I understand your motivation for suggesting it.  The downside is that it
severs the strong basename relationship between algorithms that do
effectively the same things, one using a default comparison and the
other using an explicitly-specified one.  I'm truly not sure where we
ought to land on this one.

>  -    let result = try base._withUnsafeMutableBufferPointerIfSupported(body)
> +    let result = try base._withUnsafeMutableBufferPointerIfSupported(invoke: body)
> I hate "ifSupported" 

Me too.

> but that's another discussion

Quite.  It's also an internal API so it's not an evolution issue.  The
point of having that change as part of the diff (as with all the other
use sites), is to observe how the changes affect real usage.

> (withSupportedUnsafeMutableBufferPointer,
> withAvailableUnsafeMutableBufferPointer, it's all lipstick)
> This is procedural, so `do` or `perform` rather than `invoke`
> -      for test in removeFirstTests.filter({ $0.numberToRemove == 1 }) {
> +      for test in removeFirstTests.filter(
> +        suchThat: { $0.numberToRemove == 1 }
> The difference between `filter` and `forEach` is that `forEach` is explicitly 
> procedural while `filter` is functional.  I do not like functional chainable
> calls being modified to use explicit external labels in this way. 
> I'd prefer no label here.

Can you provide rationale for treating functional methods differently,
or is it just personal taste?

> public func split(
>       maxSplits: Int = Int.max,
>       omittingEmptySubsequences: Bool = true,
> -    isSeparator: @noescape (Base.Iterator.Element) throws -> Bool
> +    separatedWhere isSeparator: @noescape (Base.Iterator.Element) throws -> Bool
> I'm torn on this one.
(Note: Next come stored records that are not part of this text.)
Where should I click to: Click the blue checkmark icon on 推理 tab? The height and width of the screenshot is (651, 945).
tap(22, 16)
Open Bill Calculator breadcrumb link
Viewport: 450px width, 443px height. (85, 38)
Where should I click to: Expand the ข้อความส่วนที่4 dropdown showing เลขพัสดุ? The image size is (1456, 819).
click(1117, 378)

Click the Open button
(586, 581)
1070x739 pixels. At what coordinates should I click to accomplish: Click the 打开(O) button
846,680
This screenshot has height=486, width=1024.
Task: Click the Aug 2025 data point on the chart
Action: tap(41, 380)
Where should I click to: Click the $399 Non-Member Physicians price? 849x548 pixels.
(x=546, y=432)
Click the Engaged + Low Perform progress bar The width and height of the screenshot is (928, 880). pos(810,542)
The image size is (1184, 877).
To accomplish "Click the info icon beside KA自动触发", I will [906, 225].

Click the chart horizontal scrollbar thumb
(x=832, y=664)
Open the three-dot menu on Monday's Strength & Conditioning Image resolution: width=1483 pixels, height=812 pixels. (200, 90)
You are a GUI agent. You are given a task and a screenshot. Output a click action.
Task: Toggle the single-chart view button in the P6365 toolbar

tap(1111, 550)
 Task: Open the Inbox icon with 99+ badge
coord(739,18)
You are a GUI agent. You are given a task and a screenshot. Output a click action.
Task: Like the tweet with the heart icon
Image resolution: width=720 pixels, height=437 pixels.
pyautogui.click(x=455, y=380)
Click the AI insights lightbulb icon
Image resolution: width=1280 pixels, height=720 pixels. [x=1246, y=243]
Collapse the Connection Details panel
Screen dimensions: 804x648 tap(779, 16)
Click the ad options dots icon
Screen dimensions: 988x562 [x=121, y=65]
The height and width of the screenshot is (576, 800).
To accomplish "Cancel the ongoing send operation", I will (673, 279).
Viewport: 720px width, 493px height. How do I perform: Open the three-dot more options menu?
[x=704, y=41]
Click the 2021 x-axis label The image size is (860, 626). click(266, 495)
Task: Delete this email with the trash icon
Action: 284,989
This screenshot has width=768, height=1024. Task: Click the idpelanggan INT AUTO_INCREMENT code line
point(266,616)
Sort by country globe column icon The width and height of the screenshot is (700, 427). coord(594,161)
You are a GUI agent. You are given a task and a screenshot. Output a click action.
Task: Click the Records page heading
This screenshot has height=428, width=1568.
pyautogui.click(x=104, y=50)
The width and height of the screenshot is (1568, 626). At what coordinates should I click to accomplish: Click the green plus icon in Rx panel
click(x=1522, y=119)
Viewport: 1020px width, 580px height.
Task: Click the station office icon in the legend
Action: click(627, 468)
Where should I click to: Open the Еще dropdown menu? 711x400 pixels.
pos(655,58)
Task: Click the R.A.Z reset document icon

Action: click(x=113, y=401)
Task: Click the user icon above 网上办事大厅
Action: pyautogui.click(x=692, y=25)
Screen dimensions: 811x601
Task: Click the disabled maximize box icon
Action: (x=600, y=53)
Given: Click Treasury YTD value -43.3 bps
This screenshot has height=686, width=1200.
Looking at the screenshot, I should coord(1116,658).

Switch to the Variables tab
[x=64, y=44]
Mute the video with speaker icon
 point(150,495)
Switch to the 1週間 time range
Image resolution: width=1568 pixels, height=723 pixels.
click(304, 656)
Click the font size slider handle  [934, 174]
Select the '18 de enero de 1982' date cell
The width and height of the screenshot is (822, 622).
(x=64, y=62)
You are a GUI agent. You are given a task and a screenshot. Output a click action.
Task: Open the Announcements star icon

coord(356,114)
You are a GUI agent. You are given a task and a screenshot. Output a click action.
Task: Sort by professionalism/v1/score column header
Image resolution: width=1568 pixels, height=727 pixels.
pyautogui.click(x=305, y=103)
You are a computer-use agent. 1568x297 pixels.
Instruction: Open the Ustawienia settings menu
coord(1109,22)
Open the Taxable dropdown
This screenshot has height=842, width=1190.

It's not the worst ever but something more like where/at/when
> makes more sense to me than
> "separatedWhere/separatedAt/separatedWhen".

The biggest reason to keep “separate” in the name is the connection with
the semantics of the other `split` method, that takes a single element
that is tested for equality.  I think this is very similar to the
`contains(elementWhere` vs `containsElement(where` discussion.  If you
leave “separate” out of the name it fails to imply that those elements
for which the predicate returns true are not present in the result.

> +      count: __manager._headerPointer.pointee.count)
> For the sake of Zippy the Pinhead, surely there has to be something better than `pointee`.
> Like...`reference`?

It's not a reference; it's a value.  But that, my friend, is an
*entirely* different discussion. Let's try to stick to the scope of the
proposal: names and labels for parameters of function type, OK?